With the help of an Instant Pot, you’re just minutes away from a creamy, comforting bowl of brown rice risotto.
Normally, risotto is made with a white arborio rice, but for this recipe, I wanted to up the flavor, fiber, and health benefits by using brown rice. Also, this isn’t just any ‘ol plain risotto. No, this is a super fresh and flavorful sweet pea risotto, topped with vegan almond parm, almond bacon bits, and fresh basil.
Quick and easy brown rice risotto you can make in an electric pressure cooker.
- 1 1/2 cups short grain brown rice
- 2 1/4 cups vegetable broth or 2 ¼ cups of water + 1 tablespoon No Chicken Better Than Bouillon
- 1 cup diced onion
- 2 cloves garlic, peeled and smashed
- 1 1/2 cups frozen peas, thawed and divided
- 1/4 cup cashews, soaked
- 1 tablespoon nutritional yeast
- 1/2 lemon, juiced
- 1/2 cup unsweetened almond milk, or plant milk of choice
- almond bacon (recipe below)
- almond parm (recipe below)
- fresh basil
To your Instant Pot or electric pressure cooker, add the rice, onions, garlic and broth. Set the IP to high pressure for 25 minutes. Seal the lid and allow to come to pressure and cook.
While the risotto cooks, add 1 cup of thawed peas, the soaked cashews, nutritional yeast, almond milk and lemon juice to a blender, and blend until smooth.
When the 25 minutes is up, quick release the pressure. Carefully remove the lid, and then turn the IP onto the saute function. f your rice is dry, add about 1/4 cup of water or broth. Cook, stirring continuously for about 5 minutes, or until most of the remaining liquid is cooked-off, but the risotto is still slightly runny.
Remove the inner pot from the IP, and stir in the blended pea mixture along with the remaining 1/2 cup of peas. If you are not planning on serving your risotto immediately, then wait to add the peas and pea puree until just before serving.
To serve, ladle the risotto onto a plate, and top with a generous sprinkling of almond parm and almond bacon. Top with fresh basil.
Your risotto will thicken up as it cools. Add more water or broth as needed to keep it loose and runny. You don’t want it to be soup, but you also don’t want it to be able to stand up on its own.
The most amazing vegan "bacon" bits you'll ever try.
- 2 tablespoons Bragg’s Liquid Aminos or low sodium soy sauce
- 1 tablespoon maple syrup or agave nectar
- 1 tablespoon nutritional yeast
- 1 teaspoon smoked paprika
- 1/4 teaspoon black pepper
- 1 cup raw sliced almonds
Preheat your oven to 350 F.
In a medium-sized bowl, stir together everything except the almonds.
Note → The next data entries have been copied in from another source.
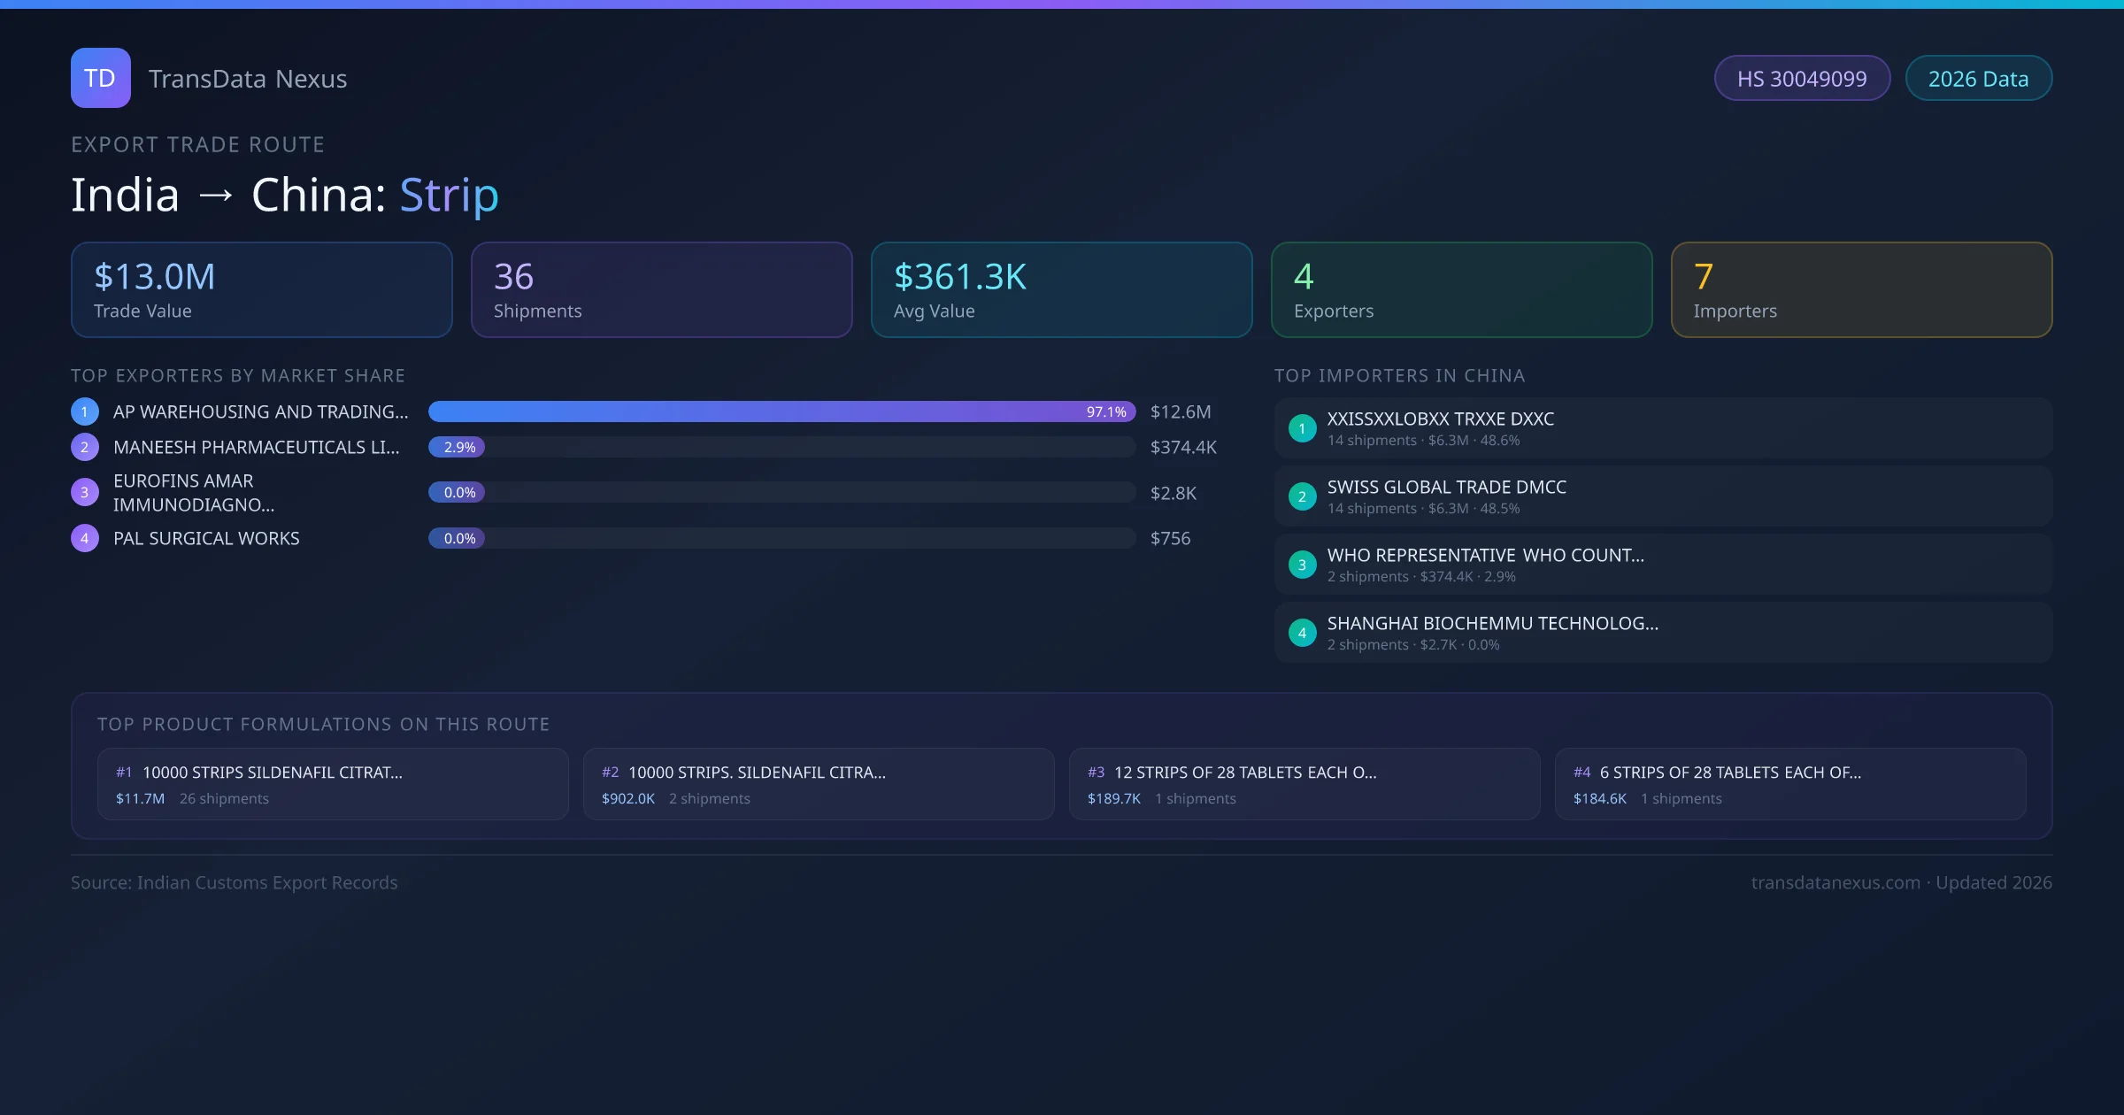Click exporter rank 3 purple badge
Image resolution: width=2124 pixels, height=1115 pixels.
click(x=85, y=493)
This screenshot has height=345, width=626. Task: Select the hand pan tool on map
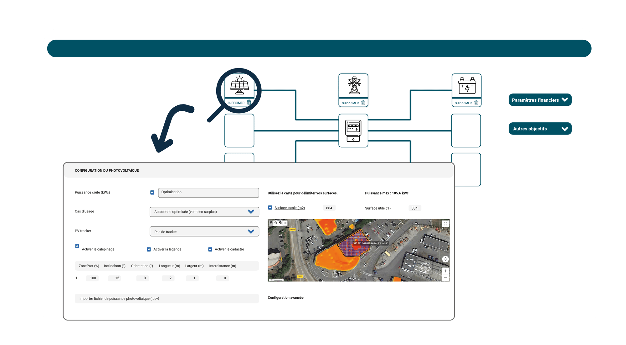click(271, 223)
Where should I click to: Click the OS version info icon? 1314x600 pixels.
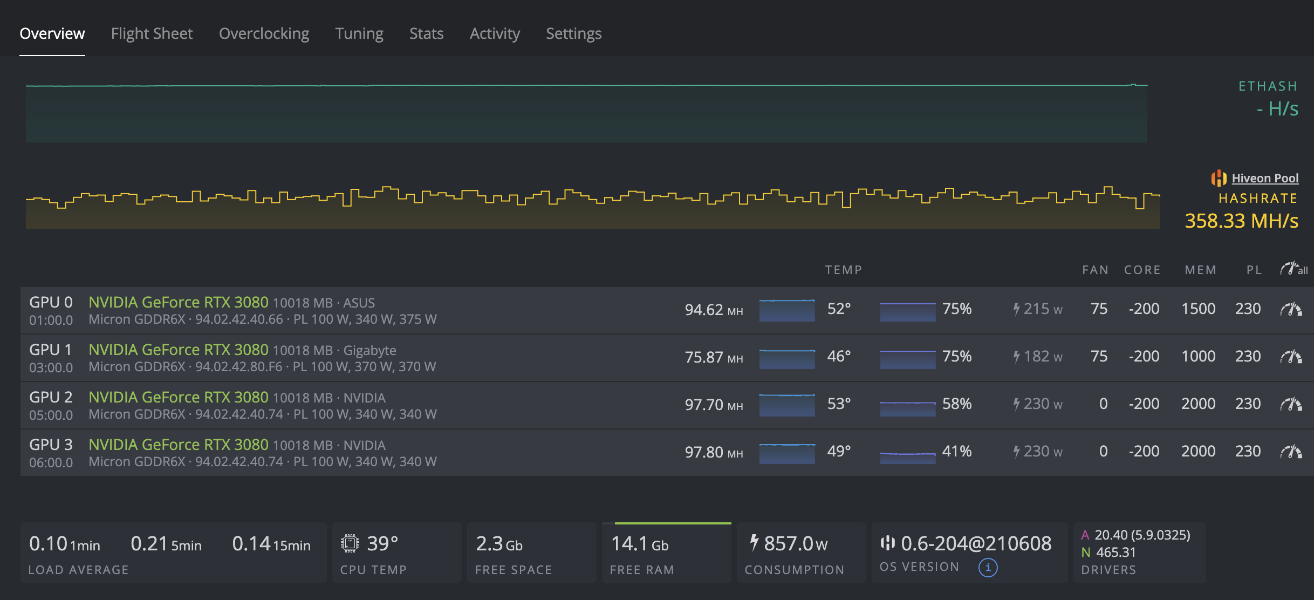[x=988, y=567]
Once the mixture is combined, add the almonds, and stir until all of the almonds are coated.
Spread the almonds onto a lined baking sheet in single layer, pouring any extra sauce over the top.
Bake at 350 for 8 to 10 minutes, stirring every 2 to 3 minutes, watching closely so that they don’t burn. When it seems like most of the sauce is dry and stuck to the almonds, remove them from the oven and allow them to cool completely before storing in an airtight container.
This recipe for vegan Parm is more about the rations than it is the actual ingredients. Use any nut or seed of your choice in the same rations, and you’ll have a delicious plant-based Parm in no time.
- 1/2 cup sliced almonds
- 1/2 cup nutritional yeast
- 1 teaspoon garlic powder
- Salt to taste
Pulse everything in a blender until it reaches a uniform sandy texture. Salt to taste.